*Records to use:*
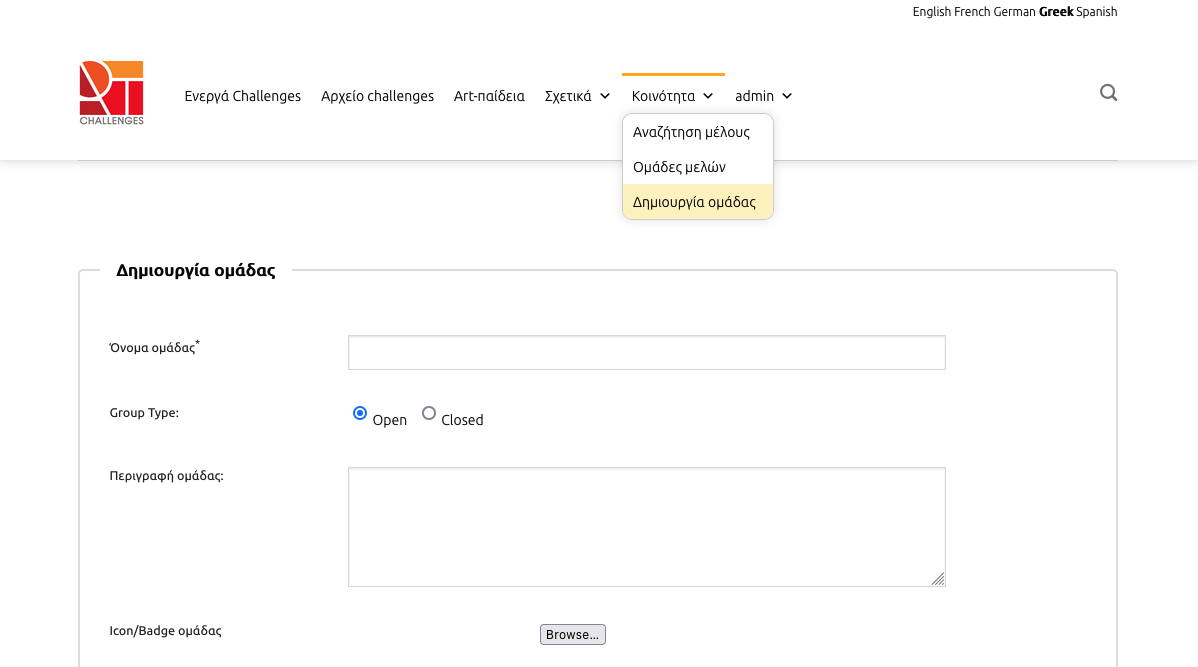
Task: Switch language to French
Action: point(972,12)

---

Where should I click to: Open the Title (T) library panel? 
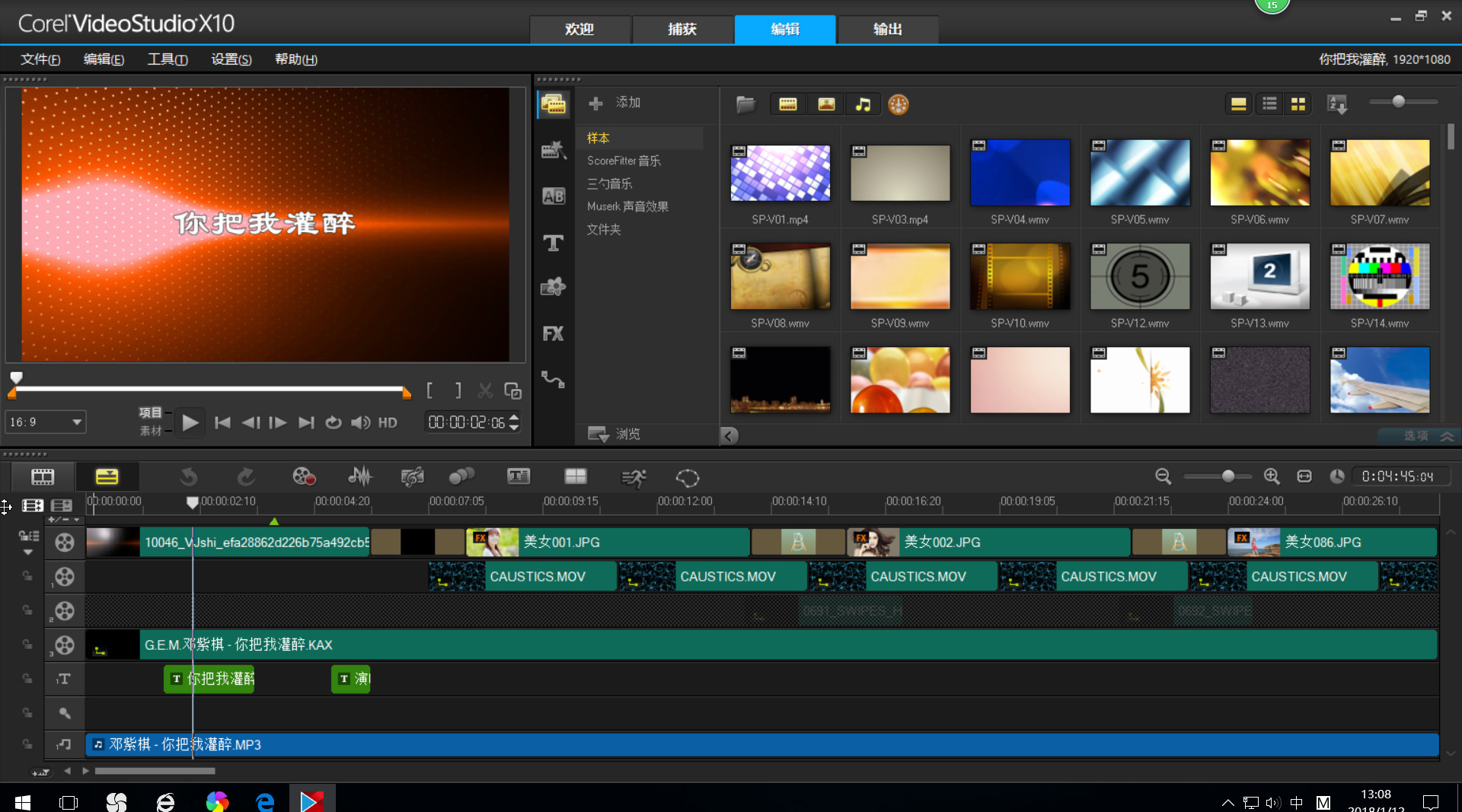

...

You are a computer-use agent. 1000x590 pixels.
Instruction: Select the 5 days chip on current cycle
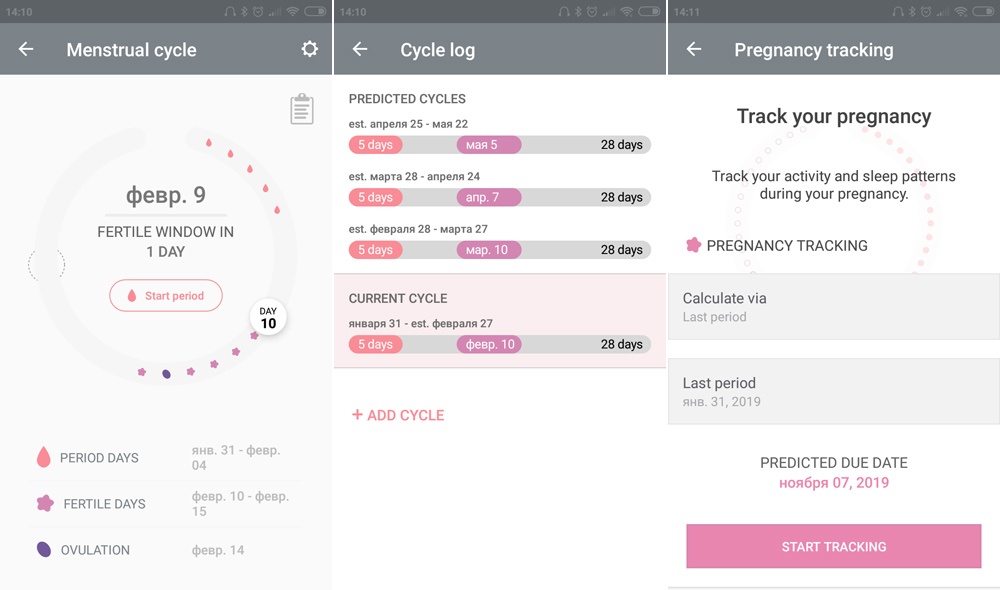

*Work task:*
Working from the material above, retype exactly the lines from the one with "You are a computer-use" through the one with "Instruction: Select the", both included, and only those lines.

*Response for this exercise:*
You are a computer-use agent. 1000x590 pixels.
Instruction: Select the 5 days chip on current cycle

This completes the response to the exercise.